Hymen

What stories do our bodies hold? How can lived experience be transformed into a shared, collective female body? These are among the questions at the heart of Hymen, a performance by Nagia T. Karacosta, presented on Wednesday, May 27, 2026 at 20:30 at Romantso, as part of Athens Pride 2026.

Poster for the performance “Hymen”. Against a fuchsia background, sketches of nude female bodies are formed in thin white lines, occasionally overlapping one another. Above and around them, white lettering presents the event information: “Hymen, a documentary performance on the collective female body, Nagia T. Karacosta, 27/05/2026 20:30, Romantso, Athens, free admission. Interpretation in Greek Sign Language.” In the bottom right corner, the logos of liminal and Athens Pride appear in white.

I have not yet been born,
but I will be, and I will be assigned woman, girl […]
and at 700, at 800, at 900,
I will be all of you and you will be all of me.
We will be a body that carries other women within it,
like a matryoshka, for example.

An interactive Documentary performance on the collective female body.

The performance begins with an audio recording of women’s voices, weaving together truths and fictions drawn from their lived experiences of femininity.

At the same time, the performer enters the space carrying an armful of clothes. Clothes as identities, clothes as moments. She moves toward the microphone and invites “any women who would like to raise their hand if…” before continuing with a list of experiences.

The face of a young blonde woman with brown eyes is projected at a monumental scale onto a corrugated metal sheet, punctured with small holes across its surface. In front of the projection, bathed in its light, a young woman with short brown hair walks barefoot across the stage space, holding in her hand a piece of blue fabric resembling a crumpled shirt or blouse. Looking down, she appears ready to drop it, while other similarly sized fabrics lie scattered across the floor. A microphone on the left side and the heads of audience members in the foreground indicate that this is a moment captured from a live performance.

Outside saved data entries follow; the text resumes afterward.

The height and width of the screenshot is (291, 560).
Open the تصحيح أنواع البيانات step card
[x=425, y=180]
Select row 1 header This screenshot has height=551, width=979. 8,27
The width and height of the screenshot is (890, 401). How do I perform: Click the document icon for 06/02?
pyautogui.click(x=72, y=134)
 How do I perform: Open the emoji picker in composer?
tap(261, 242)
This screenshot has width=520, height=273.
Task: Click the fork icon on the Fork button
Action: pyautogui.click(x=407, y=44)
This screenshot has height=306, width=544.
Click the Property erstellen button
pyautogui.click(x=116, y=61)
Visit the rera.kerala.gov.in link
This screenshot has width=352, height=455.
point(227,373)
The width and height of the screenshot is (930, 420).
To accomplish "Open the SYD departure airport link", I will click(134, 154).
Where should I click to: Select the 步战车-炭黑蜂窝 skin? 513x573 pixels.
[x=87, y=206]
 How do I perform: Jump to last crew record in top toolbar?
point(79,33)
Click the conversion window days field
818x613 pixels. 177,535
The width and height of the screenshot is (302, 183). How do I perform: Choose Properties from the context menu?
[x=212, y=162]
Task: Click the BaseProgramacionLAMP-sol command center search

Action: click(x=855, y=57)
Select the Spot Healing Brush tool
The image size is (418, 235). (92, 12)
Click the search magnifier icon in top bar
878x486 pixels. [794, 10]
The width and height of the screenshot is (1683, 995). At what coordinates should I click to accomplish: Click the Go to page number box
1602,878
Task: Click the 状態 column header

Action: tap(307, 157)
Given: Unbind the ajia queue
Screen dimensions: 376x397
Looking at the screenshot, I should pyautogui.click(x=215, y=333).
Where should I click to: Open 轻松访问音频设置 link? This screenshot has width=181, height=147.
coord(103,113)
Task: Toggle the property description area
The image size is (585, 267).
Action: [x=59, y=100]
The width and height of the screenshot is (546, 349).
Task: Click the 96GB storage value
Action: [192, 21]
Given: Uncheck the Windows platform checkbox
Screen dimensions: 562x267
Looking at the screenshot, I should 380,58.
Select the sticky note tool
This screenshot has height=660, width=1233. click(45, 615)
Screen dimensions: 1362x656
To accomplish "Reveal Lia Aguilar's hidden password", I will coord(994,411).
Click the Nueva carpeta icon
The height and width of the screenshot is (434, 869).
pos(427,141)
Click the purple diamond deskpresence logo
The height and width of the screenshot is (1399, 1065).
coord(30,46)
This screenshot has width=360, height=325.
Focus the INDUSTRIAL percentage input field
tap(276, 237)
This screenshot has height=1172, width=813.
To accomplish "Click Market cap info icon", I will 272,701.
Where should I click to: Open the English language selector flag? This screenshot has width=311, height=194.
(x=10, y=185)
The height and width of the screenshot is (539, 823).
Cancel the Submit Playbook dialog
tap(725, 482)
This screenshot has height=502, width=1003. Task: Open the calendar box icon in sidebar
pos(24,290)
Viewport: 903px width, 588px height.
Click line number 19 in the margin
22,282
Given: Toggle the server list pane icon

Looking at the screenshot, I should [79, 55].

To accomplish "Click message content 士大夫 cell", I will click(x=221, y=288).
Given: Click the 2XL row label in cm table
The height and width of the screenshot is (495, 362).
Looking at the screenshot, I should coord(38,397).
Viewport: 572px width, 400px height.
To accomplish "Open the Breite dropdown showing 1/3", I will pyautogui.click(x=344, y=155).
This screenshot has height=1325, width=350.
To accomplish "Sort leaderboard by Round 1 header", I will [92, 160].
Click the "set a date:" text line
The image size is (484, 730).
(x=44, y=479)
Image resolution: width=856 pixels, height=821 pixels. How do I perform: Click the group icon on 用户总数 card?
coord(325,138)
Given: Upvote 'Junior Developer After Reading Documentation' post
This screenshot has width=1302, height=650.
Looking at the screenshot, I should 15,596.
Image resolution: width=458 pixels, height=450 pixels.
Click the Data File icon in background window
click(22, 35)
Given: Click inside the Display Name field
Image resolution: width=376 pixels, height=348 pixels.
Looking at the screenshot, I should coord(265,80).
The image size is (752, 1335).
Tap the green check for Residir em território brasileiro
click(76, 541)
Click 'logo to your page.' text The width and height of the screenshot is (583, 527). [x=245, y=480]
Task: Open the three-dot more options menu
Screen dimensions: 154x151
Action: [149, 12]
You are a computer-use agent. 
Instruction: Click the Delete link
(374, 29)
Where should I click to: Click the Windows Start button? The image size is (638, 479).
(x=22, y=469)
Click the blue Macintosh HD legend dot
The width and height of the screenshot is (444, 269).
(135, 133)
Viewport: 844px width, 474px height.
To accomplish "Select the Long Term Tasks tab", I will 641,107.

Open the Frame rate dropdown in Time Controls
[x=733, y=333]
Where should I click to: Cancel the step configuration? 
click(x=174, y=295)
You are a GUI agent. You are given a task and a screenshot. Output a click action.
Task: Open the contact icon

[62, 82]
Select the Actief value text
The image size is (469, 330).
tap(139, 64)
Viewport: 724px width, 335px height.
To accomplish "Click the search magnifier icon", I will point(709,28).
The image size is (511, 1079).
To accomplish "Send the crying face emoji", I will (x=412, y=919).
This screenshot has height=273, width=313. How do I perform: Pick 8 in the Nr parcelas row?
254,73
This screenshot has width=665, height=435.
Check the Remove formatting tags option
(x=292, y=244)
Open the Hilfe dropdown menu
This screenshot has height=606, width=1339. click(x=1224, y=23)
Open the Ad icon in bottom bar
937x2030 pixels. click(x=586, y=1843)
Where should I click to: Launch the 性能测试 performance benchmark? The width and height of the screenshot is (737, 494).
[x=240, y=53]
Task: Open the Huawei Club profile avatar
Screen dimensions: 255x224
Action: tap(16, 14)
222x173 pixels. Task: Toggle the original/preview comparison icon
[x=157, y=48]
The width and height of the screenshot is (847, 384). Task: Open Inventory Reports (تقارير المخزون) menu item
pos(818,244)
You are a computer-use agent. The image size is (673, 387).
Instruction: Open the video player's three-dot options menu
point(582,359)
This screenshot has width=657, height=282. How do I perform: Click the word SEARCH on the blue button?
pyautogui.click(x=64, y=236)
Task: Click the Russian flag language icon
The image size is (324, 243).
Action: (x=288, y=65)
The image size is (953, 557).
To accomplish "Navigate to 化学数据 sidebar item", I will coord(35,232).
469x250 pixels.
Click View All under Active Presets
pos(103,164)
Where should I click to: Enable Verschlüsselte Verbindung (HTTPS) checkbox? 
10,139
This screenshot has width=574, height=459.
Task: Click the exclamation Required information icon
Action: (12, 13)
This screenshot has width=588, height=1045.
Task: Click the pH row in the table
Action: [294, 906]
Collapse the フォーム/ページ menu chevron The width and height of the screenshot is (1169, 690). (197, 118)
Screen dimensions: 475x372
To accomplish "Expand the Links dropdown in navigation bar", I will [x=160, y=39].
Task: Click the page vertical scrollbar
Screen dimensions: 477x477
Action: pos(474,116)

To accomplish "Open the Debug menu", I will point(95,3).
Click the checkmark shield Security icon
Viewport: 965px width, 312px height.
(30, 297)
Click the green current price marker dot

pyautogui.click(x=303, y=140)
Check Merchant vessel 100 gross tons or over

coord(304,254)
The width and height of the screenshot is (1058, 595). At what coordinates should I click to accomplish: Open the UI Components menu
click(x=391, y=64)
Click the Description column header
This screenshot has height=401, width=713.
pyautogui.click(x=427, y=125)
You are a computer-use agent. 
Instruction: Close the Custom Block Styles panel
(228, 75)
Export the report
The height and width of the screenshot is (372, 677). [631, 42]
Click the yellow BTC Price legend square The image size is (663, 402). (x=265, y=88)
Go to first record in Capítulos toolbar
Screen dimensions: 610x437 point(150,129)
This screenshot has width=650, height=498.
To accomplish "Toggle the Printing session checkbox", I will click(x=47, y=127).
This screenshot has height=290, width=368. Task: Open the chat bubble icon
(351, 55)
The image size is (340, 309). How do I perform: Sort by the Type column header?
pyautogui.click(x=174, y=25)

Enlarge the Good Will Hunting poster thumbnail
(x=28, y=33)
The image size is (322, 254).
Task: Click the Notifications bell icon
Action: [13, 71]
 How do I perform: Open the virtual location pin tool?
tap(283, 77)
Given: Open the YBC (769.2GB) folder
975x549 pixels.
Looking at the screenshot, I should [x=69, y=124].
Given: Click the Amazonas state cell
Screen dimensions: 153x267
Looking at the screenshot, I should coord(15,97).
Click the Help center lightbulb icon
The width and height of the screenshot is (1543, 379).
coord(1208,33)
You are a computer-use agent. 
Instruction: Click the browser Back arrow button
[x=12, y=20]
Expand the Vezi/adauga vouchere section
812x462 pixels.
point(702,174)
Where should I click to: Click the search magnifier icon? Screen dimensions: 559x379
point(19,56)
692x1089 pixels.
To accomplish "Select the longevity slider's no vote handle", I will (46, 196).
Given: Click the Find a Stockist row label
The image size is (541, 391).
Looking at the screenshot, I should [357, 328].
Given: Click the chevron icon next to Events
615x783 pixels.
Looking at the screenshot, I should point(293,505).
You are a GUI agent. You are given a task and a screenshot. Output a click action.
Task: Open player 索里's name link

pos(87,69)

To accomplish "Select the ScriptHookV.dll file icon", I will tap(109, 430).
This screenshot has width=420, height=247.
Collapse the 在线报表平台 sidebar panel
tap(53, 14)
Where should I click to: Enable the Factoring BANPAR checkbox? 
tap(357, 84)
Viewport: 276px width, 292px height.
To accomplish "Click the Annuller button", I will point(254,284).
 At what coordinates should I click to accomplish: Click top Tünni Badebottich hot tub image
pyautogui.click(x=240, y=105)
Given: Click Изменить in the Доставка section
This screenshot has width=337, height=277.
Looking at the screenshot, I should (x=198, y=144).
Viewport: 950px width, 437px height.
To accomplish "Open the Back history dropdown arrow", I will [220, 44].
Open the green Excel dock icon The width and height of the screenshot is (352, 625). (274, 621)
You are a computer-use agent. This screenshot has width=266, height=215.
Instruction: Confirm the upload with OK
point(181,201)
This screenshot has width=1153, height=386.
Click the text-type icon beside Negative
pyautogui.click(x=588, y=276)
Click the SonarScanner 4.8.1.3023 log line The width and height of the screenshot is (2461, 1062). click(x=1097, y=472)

Hands rise and fall, forming a living record of shared experience. Hymen speaks to the collective female body, and in this gesture, we are made to feel less alone.

A shared act of vulnerability—for what we voice and what we keep hidden, for what we carry, for what we feel together, for what we desire, for what we claim and celebrate as our own.

The work is entirely the result of an eight-month cycle of experiential theatre and movement workshops designed and facilitated by Nagia T. Karacosta in Greece and Cyprus (2021), and remains in continuous transformation, shaped by the shifting sociopolitical present.

ℹ️ Throughout the performance, interpretation in Greek Sign Language will be provided, along with surtitles for D/deaf and hard of hearing audiences.

Hymen has already been presented with great success at international performing arts and socially engaged festivals, including Femme Fest (Cyprus, 2025), Reclaiming the Night (Cyprus, 2023), Akropoditi DanceFest (Greece, 2022), Pop Up, and Open House (Cyprus, 2021).


Credits

Concept, research, text, performance: Nagia T. Karacosta
Video (in order of appearance): Konstantina Skalionta, Eleftheria Sokratous, Belinda Papavasileiou, Dimitra Kamari, Aphrodite Skinner, Eleni Varda

Interpretation in Greek Sign Language: Androniki Xanthopoulou
Surtitling for the D/deaf and Hard of Hearing: Grigoris Stathopoulos

Sound & video operation: Athens Pride volunteer team
Technical support: liminal


Useful information

Date: Wednesday, May 27, 2026
Time: 20:30
Location: Romantso (5 Anaxagora Street, Athens 105 52)

Free admission

The venue is wheelchair accessible. There are no accessible restrooms.


The research was conducted within the framework of the “Moving the New” residency and artistic development program by the Limassol Dance House, in Greece and Cyprus.